Despite the continued worldwide success of Pratt’s game, Pratt and his family did not hugely benefit from the game’s financial success after having sold the international distribution rights for just £5,000 early in the game’s life.
Chess
One of the oldest board games still widely played today, chess can trace its origins all the way back to the Gupta Empire in 6th-century India.
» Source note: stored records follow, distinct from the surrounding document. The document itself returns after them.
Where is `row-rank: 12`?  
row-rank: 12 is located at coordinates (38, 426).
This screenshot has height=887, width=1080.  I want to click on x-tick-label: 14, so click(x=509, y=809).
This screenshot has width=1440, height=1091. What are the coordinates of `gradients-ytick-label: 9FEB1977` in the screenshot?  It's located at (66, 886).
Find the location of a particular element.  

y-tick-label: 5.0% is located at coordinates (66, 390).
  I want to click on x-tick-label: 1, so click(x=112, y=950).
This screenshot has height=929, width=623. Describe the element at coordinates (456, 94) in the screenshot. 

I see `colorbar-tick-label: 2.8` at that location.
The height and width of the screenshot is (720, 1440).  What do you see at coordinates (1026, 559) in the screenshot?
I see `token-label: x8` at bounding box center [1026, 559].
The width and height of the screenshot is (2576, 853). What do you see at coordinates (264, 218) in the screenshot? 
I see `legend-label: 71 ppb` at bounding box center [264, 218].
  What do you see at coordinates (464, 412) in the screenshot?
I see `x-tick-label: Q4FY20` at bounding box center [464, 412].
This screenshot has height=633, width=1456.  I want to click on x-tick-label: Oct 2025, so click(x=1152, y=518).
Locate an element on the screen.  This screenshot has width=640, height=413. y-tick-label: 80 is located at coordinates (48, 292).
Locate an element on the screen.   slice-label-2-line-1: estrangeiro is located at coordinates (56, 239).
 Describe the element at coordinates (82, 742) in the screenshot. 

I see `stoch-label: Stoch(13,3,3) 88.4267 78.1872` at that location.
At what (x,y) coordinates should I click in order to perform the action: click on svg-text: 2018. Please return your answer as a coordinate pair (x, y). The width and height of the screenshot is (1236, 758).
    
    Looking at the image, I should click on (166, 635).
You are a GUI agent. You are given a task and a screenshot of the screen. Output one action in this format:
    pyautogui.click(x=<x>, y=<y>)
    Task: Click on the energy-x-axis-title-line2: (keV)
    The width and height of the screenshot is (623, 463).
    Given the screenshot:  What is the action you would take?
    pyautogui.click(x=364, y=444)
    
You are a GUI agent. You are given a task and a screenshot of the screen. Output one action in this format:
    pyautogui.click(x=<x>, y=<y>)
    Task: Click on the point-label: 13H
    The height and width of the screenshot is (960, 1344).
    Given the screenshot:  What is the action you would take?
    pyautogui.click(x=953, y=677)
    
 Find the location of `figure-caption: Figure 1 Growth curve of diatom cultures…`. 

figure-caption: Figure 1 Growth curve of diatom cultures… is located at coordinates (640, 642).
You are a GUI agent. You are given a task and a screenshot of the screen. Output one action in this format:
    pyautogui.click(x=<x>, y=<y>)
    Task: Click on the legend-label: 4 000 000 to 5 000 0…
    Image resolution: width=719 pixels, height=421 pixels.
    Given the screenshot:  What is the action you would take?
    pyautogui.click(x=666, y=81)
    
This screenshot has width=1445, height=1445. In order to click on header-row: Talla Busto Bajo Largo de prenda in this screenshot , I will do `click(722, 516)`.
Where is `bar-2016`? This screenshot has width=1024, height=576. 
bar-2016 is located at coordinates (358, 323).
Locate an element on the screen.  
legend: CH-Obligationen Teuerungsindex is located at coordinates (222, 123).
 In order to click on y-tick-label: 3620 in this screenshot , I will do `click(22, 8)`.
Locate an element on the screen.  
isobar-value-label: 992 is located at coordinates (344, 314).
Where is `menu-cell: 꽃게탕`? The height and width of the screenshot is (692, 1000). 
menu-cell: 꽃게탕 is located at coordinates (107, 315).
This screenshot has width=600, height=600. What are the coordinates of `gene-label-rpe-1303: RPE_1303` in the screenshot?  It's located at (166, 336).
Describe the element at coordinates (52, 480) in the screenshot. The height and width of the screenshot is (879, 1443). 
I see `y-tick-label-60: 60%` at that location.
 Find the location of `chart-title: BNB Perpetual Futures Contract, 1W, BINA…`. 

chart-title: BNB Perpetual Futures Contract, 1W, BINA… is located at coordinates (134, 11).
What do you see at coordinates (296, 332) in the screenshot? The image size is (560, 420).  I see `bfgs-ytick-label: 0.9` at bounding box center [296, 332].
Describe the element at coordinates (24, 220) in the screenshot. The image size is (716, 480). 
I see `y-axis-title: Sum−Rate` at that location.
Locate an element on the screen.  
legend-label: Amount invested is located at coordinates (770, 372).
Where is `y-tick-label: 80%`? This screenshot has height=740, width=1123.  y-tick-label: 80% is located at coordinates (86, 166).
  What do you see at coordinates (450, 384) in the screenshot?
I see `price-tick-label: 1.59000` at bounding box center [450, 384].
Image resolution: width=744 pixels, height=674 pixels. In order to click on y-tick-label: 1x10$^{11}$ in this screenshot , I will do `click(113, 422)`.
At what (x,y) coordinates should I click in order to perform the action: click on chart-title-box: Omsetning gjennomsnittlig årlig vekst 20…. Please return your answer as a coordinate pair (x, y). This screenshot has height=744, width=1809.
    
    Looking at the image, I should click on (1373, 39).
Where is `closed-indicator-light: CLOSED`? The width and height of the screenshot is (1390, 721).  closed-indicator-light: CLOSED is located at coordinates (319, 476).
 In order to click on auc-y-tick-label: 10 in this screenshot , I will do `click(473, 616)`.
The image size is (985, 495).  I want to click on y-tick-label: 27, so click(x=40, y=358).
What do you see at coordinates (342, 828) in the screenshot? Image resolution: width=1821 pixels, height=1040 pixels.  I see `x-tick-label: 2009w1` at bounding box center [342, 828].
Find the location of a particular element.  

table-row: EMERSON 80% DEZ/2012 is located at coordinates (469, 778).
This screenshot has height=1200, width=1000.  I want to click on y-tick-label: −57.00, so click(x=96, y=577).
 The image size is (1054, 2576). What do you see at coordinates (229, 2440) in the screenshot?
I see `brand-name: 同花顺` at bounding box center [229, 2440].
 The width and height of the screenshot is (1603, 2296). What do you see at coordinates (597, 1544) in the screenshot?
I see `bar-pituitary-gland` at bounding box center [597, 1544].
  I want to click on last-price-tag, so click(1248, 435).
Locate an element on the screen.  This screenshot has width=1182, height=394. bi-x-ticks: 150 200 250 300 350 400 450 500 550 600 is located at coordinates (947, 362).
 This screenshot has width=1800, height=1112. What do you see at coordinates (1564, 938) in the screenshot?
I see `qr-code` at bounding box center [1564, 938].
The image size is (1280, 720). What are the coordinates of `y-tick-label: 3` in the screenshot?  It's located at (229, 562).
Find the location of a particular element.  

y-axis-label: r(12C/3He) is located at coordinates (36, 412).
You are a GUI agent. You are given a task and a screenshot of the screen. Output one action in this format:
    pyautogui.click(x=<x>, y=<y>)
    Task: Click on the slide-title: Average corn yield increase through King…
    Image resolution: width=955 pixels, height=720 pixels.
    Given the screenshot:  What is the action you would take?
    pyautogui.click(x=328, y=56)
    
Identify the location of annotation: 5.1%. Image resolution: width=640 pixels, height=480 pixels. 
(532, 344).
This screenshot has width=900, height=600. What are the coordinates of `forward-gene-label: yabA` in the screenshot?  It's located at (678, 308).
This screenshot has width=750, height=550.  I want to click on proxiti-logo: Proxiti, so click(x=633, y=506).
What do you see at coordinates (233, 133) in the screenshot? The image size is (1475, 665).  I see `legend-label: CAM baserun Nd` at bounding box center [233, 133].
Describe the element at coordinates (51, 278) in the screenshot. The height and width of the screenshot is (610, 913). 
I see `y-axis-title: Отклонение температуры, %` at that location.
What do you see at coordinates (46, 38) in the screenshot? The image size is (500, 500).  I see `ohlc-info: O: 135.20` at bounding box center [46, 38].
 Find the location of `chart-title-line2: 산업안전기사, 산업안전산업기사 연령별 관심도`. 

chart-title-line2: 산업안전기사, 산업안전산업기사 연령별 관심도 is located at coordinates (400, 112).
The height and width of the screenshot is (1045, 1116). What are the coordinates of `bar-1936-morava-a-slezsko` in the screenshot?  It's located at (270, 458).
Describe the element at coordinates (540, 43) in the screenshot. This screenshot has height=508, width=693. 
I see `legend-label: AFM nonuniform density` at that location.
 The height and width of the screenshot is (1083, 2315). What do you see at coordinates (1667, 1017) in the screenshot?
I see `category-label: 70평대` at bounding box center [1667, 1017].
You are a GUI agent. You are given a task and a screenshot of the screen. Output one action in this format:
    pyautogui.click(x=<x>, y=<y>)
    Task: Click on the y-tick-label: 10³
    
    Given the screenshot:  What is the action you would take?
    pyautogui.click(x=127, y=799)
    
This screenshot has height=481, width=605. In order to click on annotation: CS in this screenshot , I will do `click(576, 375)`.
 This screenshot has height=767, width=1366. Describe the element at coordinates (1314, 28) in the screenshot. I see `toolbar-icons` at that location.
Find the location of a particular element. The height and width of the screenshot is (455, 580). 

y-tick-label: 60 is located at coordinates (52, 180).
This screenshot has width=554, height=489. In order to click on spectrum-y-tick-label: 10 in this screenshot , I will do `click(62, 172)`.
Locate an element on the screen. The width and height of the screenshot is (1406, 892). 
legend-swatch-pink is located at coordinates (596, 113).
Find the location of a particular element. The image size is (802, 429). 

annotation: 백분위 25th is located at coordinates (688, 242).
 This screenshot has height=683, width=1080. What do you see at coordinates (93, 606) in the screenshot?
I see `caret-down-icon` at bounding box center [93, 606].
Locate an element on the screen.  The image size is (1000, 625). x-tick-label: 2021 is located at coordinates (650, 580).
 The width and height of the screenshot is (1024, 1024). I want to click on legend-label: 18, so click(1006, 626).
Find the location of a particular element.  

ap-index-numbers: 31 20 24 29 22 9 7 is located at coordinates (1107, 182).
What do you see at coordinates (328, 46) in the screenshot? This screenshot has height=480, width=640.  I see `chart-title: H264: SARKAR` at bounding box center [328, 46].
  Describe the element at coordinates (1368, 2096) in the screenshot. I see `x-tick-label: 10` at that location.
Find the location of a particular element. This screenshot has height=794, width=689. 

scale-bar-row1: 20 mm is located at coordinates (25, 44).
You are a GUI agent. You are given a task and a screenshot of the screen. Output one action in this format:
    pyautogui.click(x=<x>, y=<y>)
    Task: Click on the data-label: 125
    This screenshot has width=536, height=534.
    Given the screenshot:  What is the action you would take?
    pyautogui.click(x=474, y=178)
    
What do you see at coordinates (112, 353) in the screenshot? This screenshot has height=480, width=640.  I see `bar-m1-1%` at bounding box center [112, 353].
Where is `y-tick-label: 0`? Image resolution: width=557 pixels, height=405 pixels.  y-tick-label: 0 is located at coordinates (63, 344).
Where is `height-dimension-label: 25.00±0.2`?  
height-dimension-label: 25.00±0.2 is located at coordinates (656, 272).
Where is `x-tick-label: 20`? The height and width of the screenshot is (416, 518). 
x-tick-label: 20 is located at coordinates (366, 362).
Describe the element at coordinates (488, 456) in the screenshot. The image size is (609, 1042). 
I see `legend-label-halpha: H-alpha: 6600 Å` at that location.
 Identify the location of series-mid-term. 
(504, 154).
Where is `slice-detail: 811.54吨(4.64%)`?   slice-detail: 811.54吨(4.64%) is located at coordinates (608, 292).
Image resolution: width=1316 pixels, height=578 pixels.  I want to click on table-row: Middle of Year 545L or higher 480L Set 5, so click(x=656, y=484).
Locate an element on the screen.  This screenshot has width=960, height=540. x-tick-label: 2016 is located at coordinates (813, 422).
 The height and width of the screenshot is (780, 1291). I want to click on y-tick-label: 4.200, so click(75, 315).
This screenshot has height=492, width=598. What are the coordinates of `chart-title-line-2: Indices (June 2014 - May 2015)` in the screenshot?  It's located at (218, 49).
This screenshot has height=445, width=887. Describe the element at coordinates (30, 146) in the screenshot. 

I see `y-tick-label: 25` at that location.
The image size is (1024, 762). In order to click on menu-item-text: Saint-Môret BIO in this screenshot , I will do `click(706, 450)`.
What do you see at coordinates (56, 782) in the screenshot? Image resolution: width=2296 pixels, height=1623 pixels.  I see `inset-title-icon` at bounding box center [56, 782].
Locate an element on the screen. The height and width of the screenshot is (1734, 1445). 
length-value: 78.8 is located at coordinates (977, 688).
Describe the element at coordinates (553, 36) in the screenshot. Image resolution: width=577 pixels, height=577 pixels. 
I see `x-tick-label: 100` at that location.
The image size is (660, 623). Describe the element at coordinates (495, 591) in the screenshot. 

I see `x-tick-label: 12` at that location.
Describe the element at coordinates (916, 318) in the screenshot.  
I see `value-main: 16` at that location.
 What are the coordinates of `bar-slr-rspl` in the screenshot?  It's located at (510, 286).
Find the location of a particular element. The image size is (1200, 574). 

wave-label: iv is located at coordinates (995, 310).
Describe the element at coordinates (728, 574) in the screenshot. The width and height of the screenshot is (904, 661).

Originally called “Chataranga,” meaning the four divisions of the army, chess was first developed as a tool with which one could teach military strategy.
Later expanding to Persia, where the phrase “checkmate” would originate from the Persian phrase “shah mat,” translating roughly to “the king is helpless,” chess quickly spread across the continent to become a beloved pastime across cultures.
By the end of the 14th-century, chess had made its way across Medieval Europe, making only some slight variations from its progenitor like giving the queen piece significantly more power.
In 1924, the International Chess Federation was founded in Paris with the express purpose of establishing international standards for the game as well as organizing a ranking system, titles, and worldwide competitions.
Snakes and Ladders
Traditionally sold as Chutes and Ladders across the United States, snakes and ladders is another classic board game brought to us by ancient India.
Known as Moksha Patam across India, snakes and ladders first came into existence sometime around the 2nd century CE, but would not be popularized in the West until it was brought to the United Kingdom in the late 20th century in tandem with Great Britain’s occupation of India.
Basing a player’s ascent through the game on their adherence to morals like humility and patience, much of the “moral” aspect of the game was abandoned by the time it made its way to the United States under Milton Bradley in the 1940s. Though much of the spiritual and moral teaching associated with snakes and ladders was removed from the American iteration of the game, the basic mechanics were kept the same.
The Game of Life
While still working as a lithographer, famed games designer Milton Bradley created The Checkered Game of Life in 1860 as the very first board game for his namesake company.
Similar to the game snakes and ladders, The Checkered Game of Life originally had a very significant moral component, rewarding players for landing on “good” spaces. Though the original iteration of the game was certainly popular, the modernized version of the game that players today are familiar with brought the game to much wider audiences.
Easing the moral rectitude of the gameplay and instead focusing more on the stage progressions of life, The Checkered Game of Life was reissued in the mid-21st century as the Game of Life with many of the accouterments (plastic automobile player pieces, career paths, money, etc) players today are familiar with.
Since the game’s reissue in 1960, much of the gameplay of Life has remained the same (save for a few additional features like investments being introduced).
The Ouija board
Though the Ouija board has earned something of a spooky reputation, its original purpose was merely for entertainment purposes.
Published by Hasbro during the height of the Spiritualist Movement, the Ouija board was first advertised as a way for groups of players to communicate with the dead through the game’s now iconic planchette and alphabet board. Originally marketed as a fun game for ages 8 and up, the Ouija board’s reputation became more closely tied with the occult as the Spiritualist Movement faded from the public consciousness.
Though the Ouija board appeared for years in toy stores across the country, its association with communing with the dead has largely been dubbed too creepy for kids, and the “game” has been sequestered to the occult and seasonal Halloween displays.